In a 2005 profile for the Vancouver Courier, Keliher told this reporter that those children and their parents first ignited her passion for peace and social justice activism. She was "frankly shocked" that the machinery of business and government did so little to help them flourish.

She later entered into active partnership with Catholic radicals like the anti-war, anti-poverty firebrand Dorothy Day of the Catholic Worker Movement and the Berrigan brothers, two priests who led campaigns of civil disobedience against the war in Vietnam.

She also worked for years with the Saul Alinsky-inspired community organizing group the Industrial Areas Foundation, which linked leaders of faith communities, unions and community groups to win better treatment for the poor and powerless.

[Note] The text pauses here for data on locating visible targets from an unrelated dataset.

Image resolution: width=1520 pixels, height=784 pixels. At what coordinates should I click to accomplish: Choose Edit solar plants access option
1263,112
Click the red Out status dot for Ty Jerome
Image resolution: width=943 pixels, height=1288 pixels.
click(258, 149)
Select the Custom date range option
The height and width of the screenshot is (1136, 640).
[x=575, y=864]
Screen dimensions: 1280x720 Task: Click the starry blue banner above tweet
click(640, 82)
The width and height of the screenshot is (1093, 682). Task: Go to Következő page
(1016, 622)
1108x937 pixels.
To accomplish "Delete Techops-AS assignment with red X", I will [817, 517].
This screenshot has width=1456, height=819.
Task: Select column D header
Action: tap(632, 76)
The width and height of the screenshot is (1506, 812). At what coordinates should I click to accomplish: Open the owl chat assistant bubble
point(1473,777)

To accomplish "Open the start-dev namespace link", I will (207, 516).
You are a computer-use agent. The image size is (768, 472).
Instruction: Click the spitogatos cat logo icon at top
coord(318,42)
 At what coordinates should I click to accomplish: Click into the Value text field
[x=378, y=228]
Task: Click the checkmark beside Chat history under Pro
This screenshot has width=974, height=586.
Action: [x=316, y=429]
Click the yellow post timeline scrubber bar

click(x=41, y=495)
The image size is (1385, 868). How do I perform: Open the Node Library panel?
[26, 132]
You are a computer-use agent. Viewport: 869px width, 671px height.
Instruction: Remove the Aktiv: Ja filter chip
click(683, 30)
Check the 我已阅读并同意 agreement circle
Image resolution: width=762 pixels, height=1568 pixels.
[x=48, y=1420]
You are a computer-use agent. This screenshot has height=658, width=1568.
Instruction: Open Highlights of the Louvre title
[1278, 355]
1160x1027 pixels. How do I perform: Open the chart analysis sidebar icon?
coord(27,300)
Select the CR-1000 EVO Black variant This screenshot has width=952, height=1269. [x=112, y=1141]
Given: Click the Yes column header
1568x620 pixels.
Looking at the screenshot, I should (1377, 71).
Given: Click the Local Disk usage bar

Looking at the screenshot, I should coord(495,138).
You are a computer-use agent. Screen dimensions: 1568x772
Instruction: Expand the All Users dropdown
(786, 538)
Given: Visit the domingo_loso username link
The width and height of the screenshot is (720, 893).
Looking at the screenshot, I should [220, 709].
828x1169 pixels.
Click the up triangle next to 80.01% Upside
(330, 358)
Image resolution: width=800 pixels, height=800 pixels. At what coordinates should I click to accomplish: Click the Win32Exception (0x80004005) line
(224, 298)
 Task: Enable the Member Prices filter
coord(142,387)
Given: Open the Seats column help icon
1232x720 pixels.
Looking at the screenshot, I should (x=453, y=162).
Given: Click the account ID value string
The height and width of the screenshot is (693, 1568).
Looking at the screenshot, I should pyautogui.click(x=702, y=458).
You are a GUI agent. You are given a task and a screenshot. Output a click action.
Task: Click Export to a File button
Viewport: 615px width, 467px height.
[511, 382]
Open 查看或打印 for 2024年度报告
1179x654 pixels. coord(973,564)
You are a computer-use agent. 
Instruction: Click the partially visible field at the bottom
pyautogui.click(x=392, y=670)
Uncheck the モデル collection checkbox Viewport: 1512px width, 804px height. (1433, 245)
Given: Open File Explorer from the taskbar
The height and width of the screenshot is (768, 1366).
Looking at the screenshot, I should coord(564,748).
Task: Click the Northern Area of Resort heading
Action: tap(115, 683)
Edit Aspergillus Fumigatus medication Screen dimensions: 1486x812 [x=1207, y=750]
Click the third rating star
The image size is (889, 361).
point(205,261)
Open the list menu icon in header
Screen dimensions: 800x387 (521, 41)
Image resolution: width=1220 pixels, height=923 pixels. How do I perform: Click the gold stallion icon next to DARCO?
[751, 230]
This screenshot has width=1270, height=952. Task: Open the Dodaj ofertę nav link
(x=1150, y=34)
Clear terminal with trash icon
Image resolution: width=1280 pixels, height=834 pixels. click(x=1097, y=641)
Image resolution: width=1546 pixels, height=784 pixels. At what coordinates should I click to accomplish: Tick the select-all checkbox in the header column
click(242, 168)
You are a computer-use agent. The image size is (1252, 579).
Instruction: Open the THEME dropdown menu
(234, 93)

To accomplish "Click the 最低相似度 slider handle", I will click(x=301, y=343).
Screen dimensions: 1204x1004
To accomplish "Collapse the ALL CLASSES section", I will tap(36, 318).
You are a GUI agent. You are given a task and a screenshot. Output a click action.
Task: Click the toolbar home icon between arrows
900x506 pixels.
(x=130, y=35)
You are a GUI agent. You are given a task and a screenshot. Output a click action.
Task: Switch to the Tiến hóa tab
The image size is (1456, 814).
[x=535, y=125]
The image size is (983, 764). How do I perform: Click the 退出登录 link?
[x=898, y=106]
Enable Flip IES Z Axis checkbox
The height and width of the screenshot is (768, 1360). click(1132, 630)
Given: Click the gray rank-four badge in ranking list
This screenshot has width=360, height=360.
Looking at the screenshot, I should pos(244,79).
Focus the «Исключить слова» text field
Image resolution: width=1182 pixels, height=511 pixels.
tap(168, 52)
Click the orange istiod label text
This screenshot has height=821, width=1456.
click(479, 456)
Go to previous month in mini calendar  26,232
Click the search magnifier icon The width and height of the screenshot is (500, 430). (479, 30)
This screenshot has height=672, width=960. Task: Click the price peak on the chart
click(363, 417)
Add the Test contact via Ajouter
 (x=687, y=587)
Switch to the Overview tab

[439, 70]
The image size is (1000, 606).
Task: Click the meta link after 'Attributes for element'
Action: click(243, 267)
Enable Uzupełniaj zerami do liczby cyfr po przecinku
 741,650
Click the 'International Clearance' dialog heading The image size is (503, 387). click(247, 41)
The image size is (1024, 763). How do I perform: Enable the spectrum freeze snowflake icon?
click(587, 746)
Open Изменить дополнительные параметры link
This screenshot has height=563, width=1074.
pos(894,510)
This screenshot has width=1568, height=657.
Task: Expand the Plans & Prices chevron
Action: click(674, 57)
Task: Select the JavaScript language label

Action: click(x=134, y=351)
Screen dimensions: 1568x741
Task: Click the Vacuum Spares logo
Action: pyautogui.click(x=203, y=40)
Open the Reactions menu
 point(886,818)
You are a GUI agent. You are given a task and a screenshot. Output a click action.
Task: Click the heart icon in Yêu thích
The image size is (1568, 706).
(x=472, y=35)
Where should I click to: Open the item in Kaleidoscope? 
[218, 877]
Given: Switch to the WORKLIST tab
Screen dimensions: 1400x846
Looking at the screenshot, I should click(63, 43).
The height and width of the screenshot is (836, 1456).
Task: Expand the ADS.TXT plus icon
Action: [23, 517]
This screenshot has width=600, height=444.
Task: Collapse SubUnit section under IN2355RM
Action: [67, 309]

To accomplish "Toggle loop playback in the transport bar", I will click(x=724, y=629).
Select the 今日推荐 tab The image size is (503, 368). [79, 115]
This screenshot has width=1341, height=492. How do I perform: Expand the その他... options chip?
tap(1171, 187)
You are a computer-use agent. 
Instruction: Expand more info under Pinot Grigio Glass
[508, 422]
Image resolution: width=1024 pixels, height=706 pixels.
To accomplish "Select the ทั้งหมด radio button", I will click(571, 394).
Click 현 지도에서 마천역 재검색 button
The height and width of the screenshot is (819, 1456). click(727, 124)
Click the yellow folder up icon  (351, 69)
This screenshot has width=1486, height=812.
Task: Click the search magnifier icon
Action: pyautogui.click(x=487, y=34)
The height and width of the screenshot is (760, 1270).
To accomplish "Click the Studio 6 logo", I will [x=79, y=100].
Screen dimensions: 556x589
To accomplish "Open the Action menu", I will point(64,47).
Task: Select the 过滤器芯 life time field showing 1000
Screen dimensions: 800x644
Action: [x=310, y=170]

After being transferred to a Franciscan convent in Vancouver's Downtown Eastside in 1998, well past the age most people want to put their feet up and retire, Keliher plunged into action, heading up a soup kitchen that fed more than 500 homeless people a day and serving on the board of the Downtown Eastside Residents Association.

She inspired a local attempt to apply Alinsky principles to Vancouver by organizing a group called the Metro Vancouver Alliance, which will launch its first campaign this fall.

In 2011, when her order closed the Vancouver convent in the face of declining enrolment, Keliher found new opportunities for service in Edmonton, where she was transferred. There, she cared for the children of women in a battered women's shelter until she was forced by poor health to return to New York.

Masses in celebration of her life take place in New York and in Vancouver this week, but those who knew her suspect Keliher would ask anyone who wants to honour her memory to help someone in need, or strike a blow for social justice.

The Vancouver memorial mass for Elizabeth Keliher will be held Friday August 23, 11:30 a.m., at St. Paul's Catholic Church on East Cordova at Dunlevy.